4.5.1.2: Transpiration

Less than 1% of the water reaching the leaves is used in photosynthesis and plant growth. Most of it is lost in transpiration, the loss of water vapor to the atmosphere through stomata. It is a passive process, meaning that metabolic energy in the form of ATP is not required for water movement. The energy driving transpiration is the difference in water potential between the soil and the atmosphere. Transpiration serve two functions- it provides the force for lifting the water up the stems and it cools the leaves. However, the volume of water lost in transpiration can be very high. It has been estimated that over the growing season, one acre of corn (maize) plants may transpire 400,000 gallons (1.5 million liters) of water. As liquid water, this would cover the field with a lake 15 inches (38 cm) deep.

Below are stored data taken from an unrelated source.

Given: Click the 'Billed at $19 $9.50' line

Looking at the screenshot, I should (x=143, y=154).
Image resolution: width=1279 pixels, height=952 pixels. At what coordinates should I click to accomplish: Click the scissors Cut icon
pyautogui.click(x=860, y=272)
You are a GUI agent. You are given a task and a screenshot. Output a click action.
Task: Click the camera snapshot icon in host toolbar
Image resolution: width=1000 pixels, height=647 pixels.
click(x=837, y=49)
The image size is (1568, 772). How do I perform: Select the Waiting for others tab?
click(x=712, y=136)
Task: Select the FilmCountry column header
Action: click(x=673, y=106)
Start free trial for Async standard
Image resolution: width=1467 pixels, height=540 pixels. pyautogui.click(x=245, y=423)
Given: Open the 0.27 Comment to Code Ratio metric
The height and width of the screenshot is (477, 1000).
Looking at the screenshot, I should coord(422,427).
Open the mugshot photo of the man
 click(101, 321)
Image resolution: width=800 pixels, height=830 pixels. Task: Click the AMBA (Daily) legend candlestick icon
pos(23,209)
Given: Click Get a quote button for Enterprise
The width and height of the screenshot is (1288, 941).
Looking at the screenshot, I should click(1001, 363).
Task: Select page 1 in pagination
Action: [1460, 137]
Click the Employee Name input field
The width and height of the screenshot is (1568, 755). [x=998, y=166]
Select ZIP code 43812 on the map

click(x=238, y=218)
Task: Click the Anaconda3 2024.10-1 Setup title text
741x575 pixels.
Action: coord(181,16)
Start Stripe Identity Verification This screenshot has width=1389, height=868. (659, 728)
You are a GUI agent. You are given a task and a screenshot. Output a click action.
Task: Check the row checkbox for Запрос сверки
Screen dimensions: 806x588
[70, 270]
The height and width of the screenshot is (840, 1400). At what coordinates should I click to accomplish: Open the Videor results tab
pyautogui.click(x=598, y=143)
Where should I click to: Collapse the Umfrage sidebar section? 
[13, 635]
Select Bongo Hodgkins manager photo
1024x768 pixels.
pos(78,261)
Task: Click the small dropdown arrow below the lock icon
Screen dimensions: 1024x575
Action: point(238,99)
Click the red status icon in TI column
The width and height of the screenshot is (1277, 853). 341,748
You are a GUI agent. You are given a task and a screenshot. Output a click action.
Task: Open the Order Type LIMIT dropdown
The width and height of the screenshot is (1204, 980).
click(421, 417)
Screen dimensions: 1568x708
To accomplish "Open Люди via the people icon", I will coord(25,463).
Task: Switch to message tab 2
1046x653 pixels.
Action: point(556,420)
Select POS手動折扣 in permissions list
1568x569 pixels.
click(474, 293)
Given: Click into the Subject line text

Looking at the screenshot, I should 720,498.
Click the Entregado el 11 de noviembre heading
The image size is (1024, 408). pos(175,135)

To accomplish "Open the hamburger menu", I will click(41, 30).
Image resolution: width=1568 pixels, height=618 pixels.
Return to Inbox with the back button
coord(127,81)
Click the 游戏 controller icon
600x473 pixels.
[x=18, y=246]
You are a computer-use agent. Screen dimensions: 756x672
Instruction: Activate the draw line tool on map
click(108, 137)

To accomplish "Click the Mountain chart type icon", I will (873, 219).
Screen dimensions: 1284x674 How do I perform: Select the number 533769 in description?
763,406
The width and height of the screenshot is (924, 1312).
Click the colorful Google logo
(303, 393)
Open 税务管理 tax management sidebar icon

Transpiration involves several cellular structures in the leaf (Figure \(\PageIndex{1}\)). Water on the surface of mesophyll cells saturates the cellulose microfibrils of the primary cell wall. The leaf contains many large intercellular air spaces for the exchange of oxygen for carbon dioxide, which is required for photosynthesis. The wet cell wall is exposed to this leaf internal air space, and the water on the surface of the cells evaporates into the air spaces, decreasing the thin film on the surface of the mesophyll cells.

Several environmental factors influence transpiration rate, which can be measured with a potometer (Figure \(\PageIndex{2}\)). Light, high temperatures, and wind increase transpiration rate while humidity reduces it. Light stimulates stomatal opening (see Stomatal Opening and Closure), allowing water vapor to easily leave the leaf. Light also speeds up transpiration by warming the leaf. Plants transpire more rapidly at higher temperatures because water evaporates more rapidly as the temperature rises. At 30°C, a leaf may transpire three times as fast as it does at 20°C. Humidity decreases transpiration rate by reducing the difference in water potential between the air and intercellular air spaces. The rate of diffusion of any substance increases as the difference in concentration of the substances in the two regions increases. When the surrounding air is dry, diffusion of water out of the leaf goes on more rapidly. As transpiration occurs, the air surrounding a leaf becomes increasingly humid, reducing the difference in water potential between the intercellular air spaces and the atmosphere and slowing transpiration. When a breeze is present, however, the humid air is carried away and replaced by drier air. Plants can regulate transpiration through opening and closing stomata, and plants that live in especially hot or dry regions have special adaptations to reduce water loss.